1. I’ve gotten a little communication expressing dissatisfaction with the loss of the TIE comment feature. But I think some people may not quite understand what we’ve done. Yes, we’ve turned off comments for all of the ~6,000 (and growing) posts and pages on TIE. That alone saves us a lot of work as they were mostly flypaper for spam and trolling. But, as you may have noticed this past week, we are turning on comments–though for a time-limited period (7 days, by default)–when we specifically want feedback (here, here, and here). In all but one case, we have indicated in the posts that comments are welcome (author’s choice). In another case, a vigorous conversation about a post broke out elsewhere and I pointed to it, as I will try to do whenever I notice such things. Speaking for myself, I think this is working great. Speaking for the spammers and trolls, I think it’s working great for them too. They might disagree, but they have no voice here, which is as it should be.

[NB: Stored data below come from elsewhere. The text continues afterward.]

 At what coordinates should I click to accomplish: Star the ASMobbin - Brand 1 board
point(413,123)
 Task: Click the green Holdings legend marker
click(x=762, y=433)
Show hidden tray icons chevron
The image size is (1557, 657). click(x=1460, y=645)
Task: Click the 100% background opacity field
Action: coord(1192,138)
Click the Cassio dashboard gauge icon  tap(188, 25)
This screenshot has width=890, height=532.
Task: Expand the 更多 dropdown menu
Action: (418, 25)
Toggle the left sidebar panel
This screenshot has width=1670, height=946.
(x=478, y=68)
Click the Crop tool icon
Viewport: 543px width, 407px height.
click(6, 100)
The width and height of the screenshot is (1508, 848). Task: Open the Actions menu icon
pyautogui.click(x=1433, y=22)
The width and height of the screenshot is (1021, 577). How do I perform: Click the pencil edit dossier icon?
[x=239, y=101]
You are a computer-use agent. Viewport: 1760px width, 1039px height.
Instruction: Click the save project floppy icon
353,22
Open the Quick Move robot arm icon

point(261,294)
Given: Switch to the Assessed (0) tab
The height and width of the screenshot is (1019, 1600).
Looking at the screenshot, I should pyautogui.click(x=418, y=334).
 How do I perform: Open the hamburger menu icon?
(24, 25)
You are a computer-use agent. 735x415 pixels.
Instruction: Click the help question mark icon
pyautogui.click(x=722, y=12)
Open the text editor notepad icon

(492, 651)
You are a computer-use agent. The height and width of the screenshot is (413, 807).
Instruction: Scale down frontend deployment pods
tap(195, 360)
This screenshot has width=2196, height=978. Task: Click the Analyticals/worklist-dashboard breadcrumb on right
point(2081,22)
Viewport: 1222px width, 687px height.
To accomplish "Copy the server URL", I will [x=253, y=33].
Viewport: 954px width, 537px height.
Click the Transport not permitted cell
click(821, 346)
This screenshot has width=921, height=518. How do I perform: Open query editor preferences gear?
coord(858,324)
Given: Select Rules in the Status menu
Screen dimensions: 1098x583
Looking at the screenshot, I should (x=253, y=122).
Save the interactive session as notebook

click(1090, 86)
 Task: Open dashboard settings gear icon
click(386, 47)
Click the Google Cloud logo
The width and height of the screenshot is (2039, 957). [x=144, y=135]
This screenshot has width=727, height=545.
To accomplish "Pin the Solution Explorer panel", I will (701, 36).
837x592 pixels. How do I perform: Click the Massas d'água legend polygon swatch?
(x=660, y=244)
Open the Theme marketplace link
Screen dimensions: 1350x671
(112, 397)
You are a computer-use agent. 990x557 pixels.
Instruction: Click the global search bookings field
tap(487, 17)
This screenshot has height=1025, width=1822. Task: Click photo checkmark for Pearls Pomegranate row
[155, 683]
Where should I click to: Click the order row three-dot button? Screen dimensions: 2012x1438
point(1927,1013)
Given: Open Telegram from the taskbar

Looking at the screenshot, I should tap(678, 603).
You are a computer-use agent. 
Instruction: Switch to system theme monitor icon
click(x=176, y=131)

  2. Until recently, we had a link to Sitemeter in the footer of every TIE page. There, one could learn a great deal about TIE’s traffic and what information is automatically collected and made public when you visit TIE (the same that is so for any website). I believe this transparency is important, if not interesting, but we had to dump Sitemeter because they were being evil and unresponsive. We switched to StatCounter. I haven’t found a good way to put a link to that in the footer, so, for the time being, here’s where you can find TIE traffic stats. Have fun!
  3. For the record, anyone who thinks Medicare is a good example of single payer doesn’t understand Medicare or single payer or both. Consequently, “Medicare for All” is not a good slogan for single payer. (See Aaron’s second footnote here.) This is not a criticism of single payer or of Medicare.